MEETING REENA’S PARENTS AT THE HOSPITAL
Reena shares that my husband met my parents under slightly unfortunate circumstances. This was at a point where I was extremely unwell in hospital and my parents had found out I had a boyfriend after 10 years. S o, my husband told me what happened. He came to my parents’ house for lunch with his mother with a huge bunch of flowers in his hands. He told me on the drive over, he was so nervous that he actually pulled over his car, and threw up as he did not know how the meeting would go. However, he was welcomed with open arms and Kevin was instantly at ease and spent the day getting to know my parents. So, it went very well. My parents adore him and they could see that he was the one for me as he stuck by me through thick and thin. He made weekly trips over to England so he could spend time with me in hospital and also get to know the rest of the family. Now we live close to my parents. Thus, whenever he can, Kevin spends time with my parents. He often goes to watch football with my dad and helps my mum in the kitchen sometimes, which I think is really sweet.
Reena says, when I asked my husband for his top tips, his answer was ‘my top tips are ones that I would give to any couple/relationship irrespective of race. This is very true to Kevin as the saying, “Love has no color.”

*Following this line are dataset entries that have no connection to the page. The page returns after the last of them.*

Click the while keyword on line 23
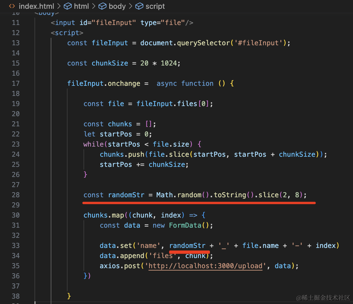Viewport: 353px width, 304px height. coord(93,144)
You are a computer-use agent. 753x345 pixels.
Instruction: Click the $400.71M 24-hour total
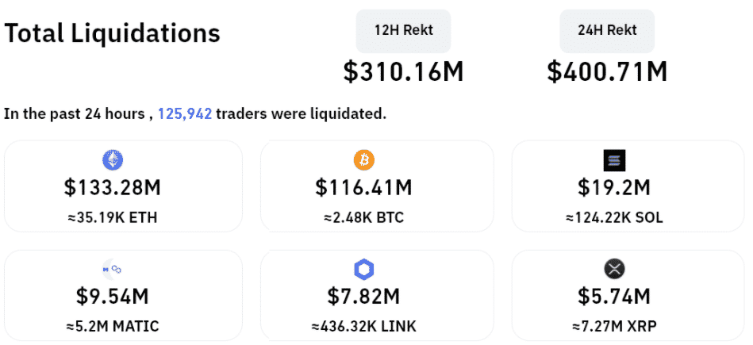607,71
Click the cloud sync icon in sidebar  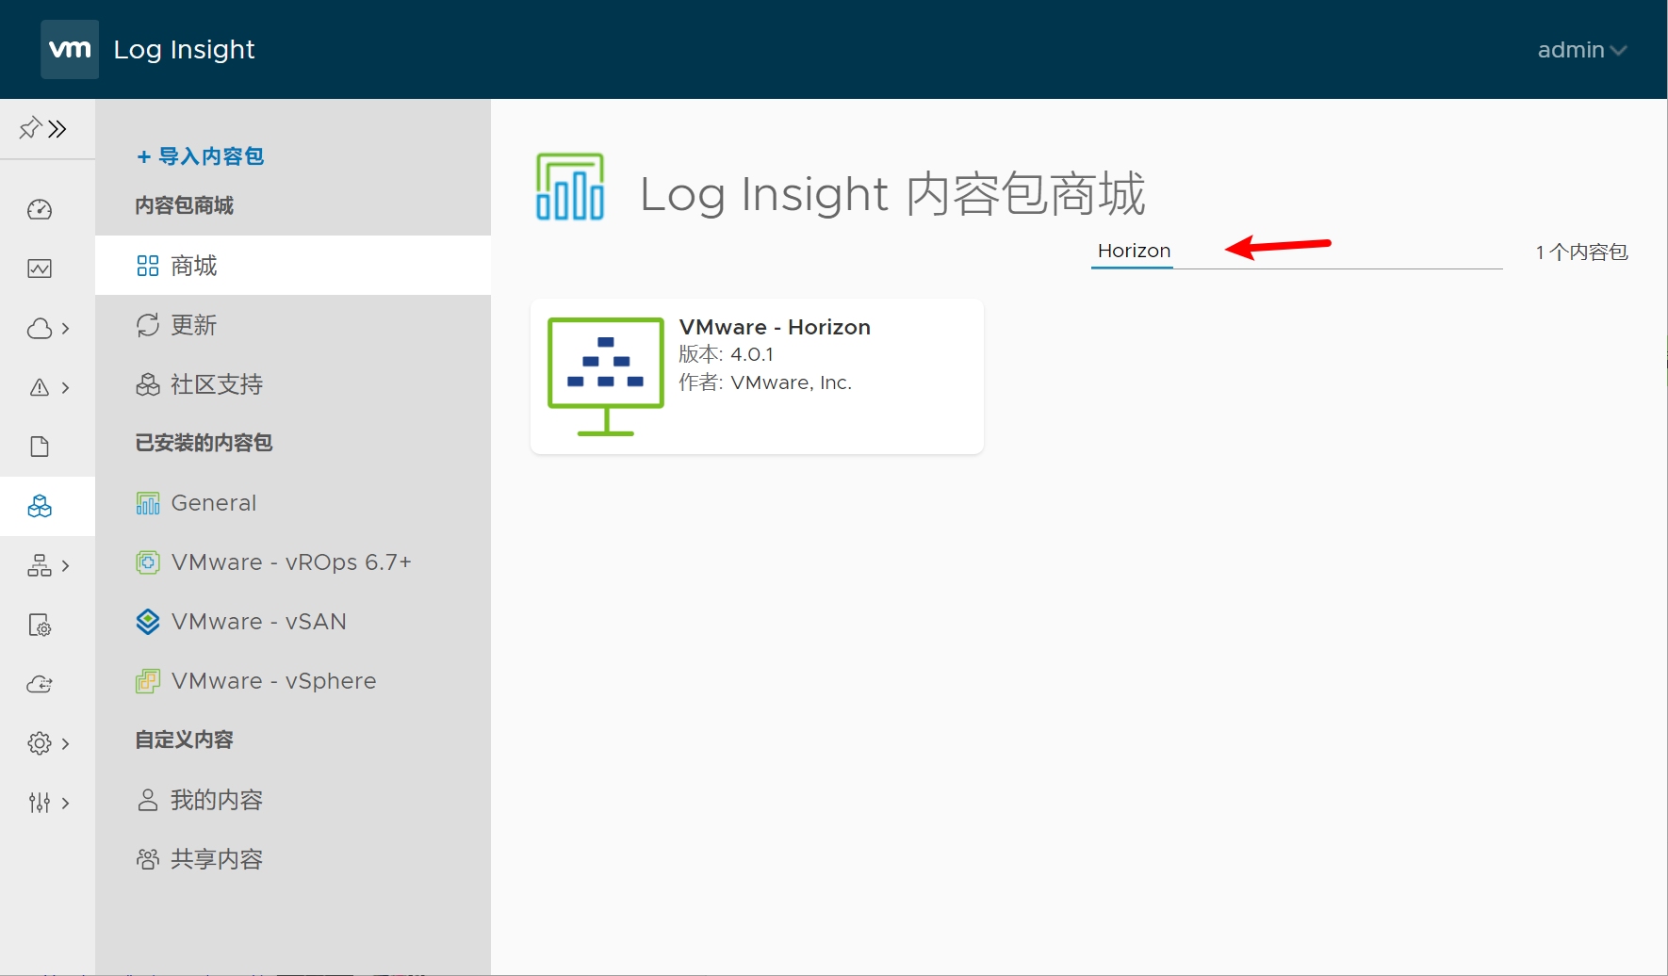40,685
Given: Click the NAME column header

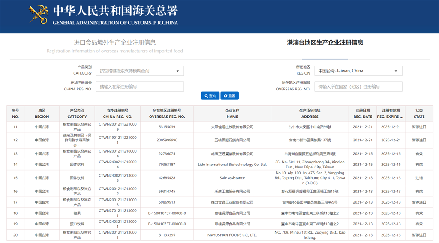Looking at the screenshot, I should point(232,114).
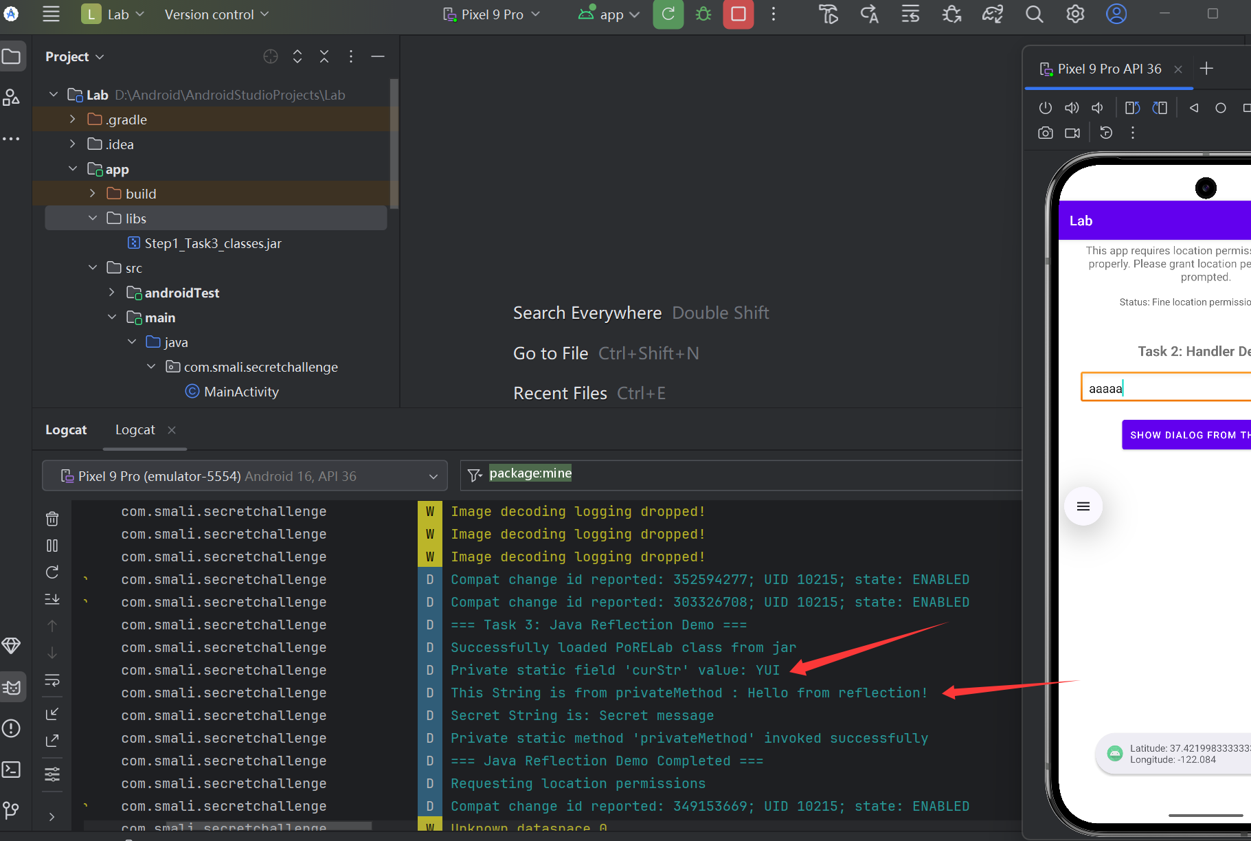Image resolution: width=1251 pixels, height=841 pixels.
Task: Stop the running app
Action: 739,14
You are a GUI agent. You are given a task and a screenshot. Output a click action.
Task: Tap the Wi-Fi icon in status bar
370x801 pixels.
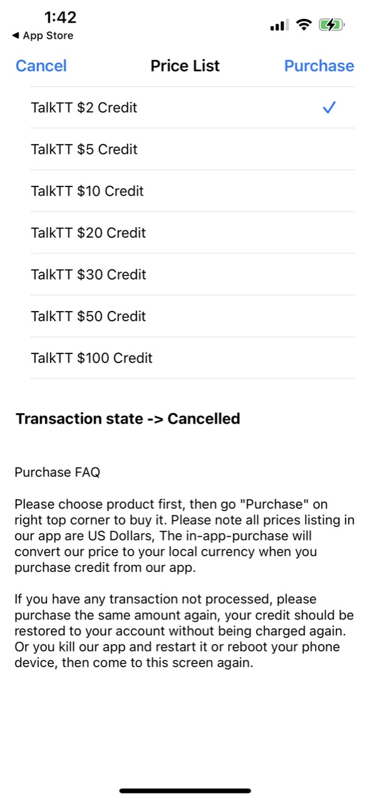tap(304, 24)
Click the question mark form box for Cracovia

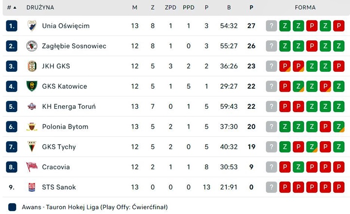271,167
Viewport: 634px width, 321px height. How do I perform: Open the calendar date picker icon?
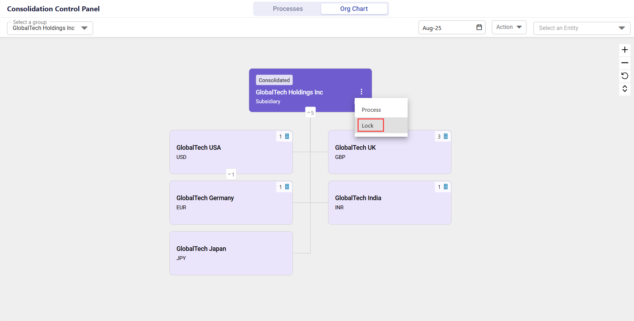[479, 27]
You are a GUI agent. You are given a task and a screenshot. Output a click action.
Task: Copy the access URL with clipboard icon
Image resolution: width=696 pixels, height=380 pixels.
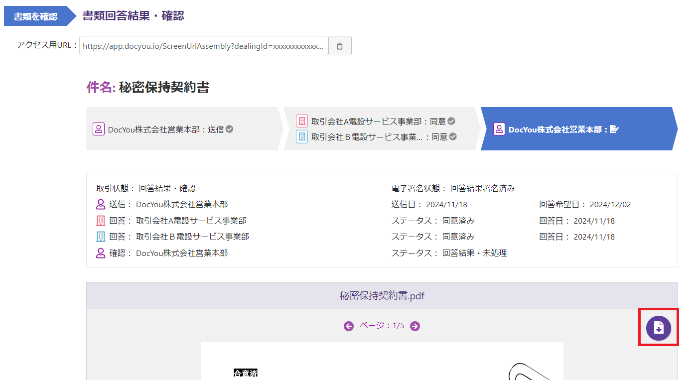340,46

1.) I think the biggest tip I could give is … Tell your parents /loved ones about your relationship sooner rather than later. DO NOT keep it a secret for longer than you have to. Unfortunately, I found myself having to keep our relationship secret from my parents for so long because I was afraid of their reaction but, I should have realized that if I was happy they would have been happy. The amount of stress, upset and worrying caused my health to be affected, but thankfully the love and support I continue to receive has helped me get back on my feet.
2.) Respect each other’s beliefs/cultures and learn about each other faiths. I often go to church (Kevin is Catholic) with Kevin on a Sunday, and Kevin comes to the Sikh /Hindu temple when I go to worship. We celebrate Christmas, Easter, Diwali and other festivals – we really get the best of both worlds! And even after 13 years together, we are still learning so much.

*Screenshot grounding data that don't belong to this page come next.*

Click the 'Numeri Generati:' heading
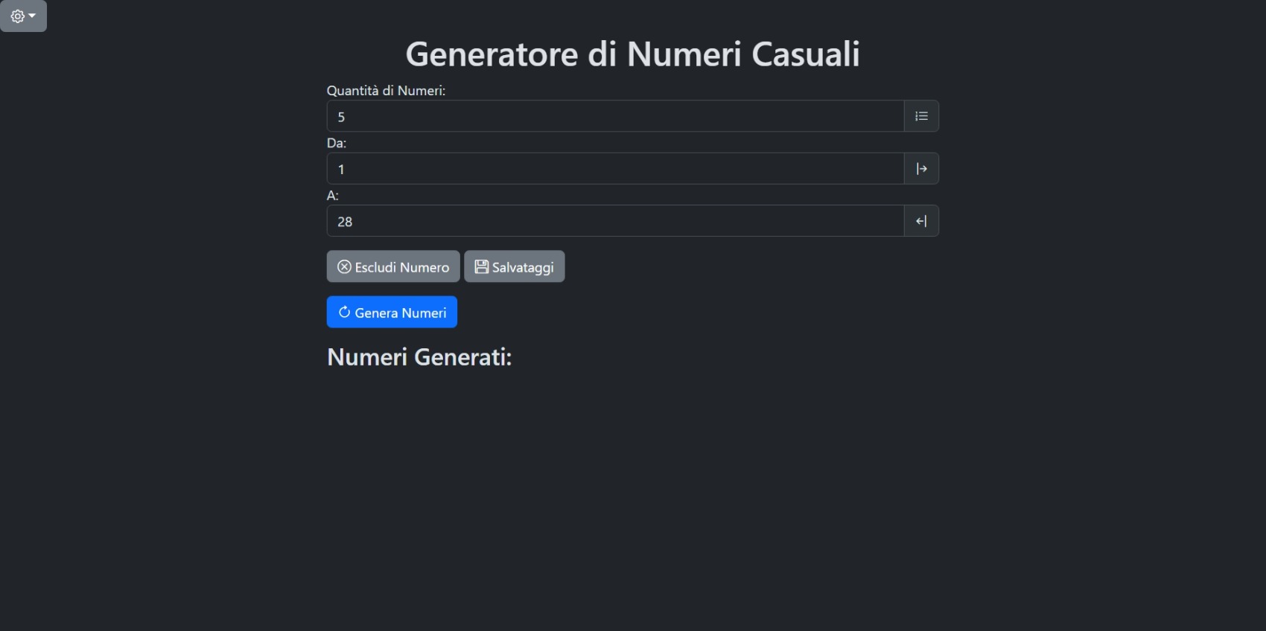1266x631 pixels. (419, 357)
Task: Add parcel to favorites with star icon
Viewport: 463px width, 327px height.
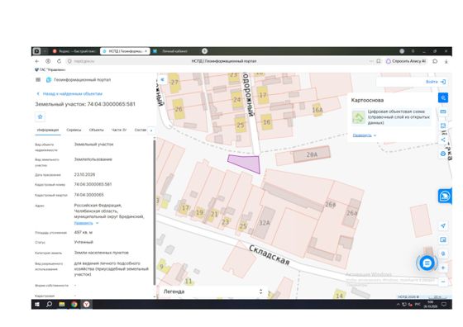Action: tap(41, 116)
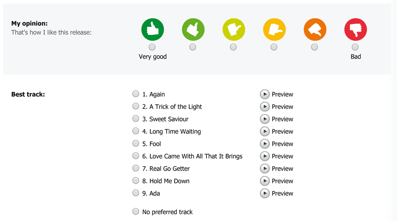Image resolution: width=397 pixels, height=221 pixels.
Task: Click the yellow-green tilted thumb icon
Action: pos(234,29)
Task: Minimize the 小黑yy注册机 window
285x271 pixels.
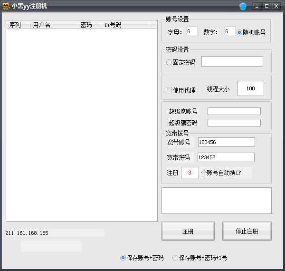Action: pos(257,6)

3.) Get each other’s families involved! In my culture, when we have wedding functions in the immediate family my mother and father in law are always invited. My mother-in-law even owns her own sari which she proudly wears to weddings and it’s nice that she can also experience a different culture too.
4.) Introduce each other to different foods as soon as possible. Kevin was born and raised in a very small town in Ireland so when I met him he had never eaten Indian food before. I would make him different curries and we would eat out so he could experience lots of different dishes. This, in turn, made it so much easier when he first met my parents and had dinner at their house -he loves Indian food now.
5.) The final tip would be just to keep positive. There will be lots of trials and triumphs that you will face but, as long as you keep a united front and, keep communicating your relationship will be a great success!
WHAT HAVE YOU LEARNED FROM BEING IN YOUR RELATIONSHIP
Reena states, I have learned so much from being in our relationship. However, the most important thing has to be if someone is worth fighting for then keep fighting; go with your heart and it will work out in the end.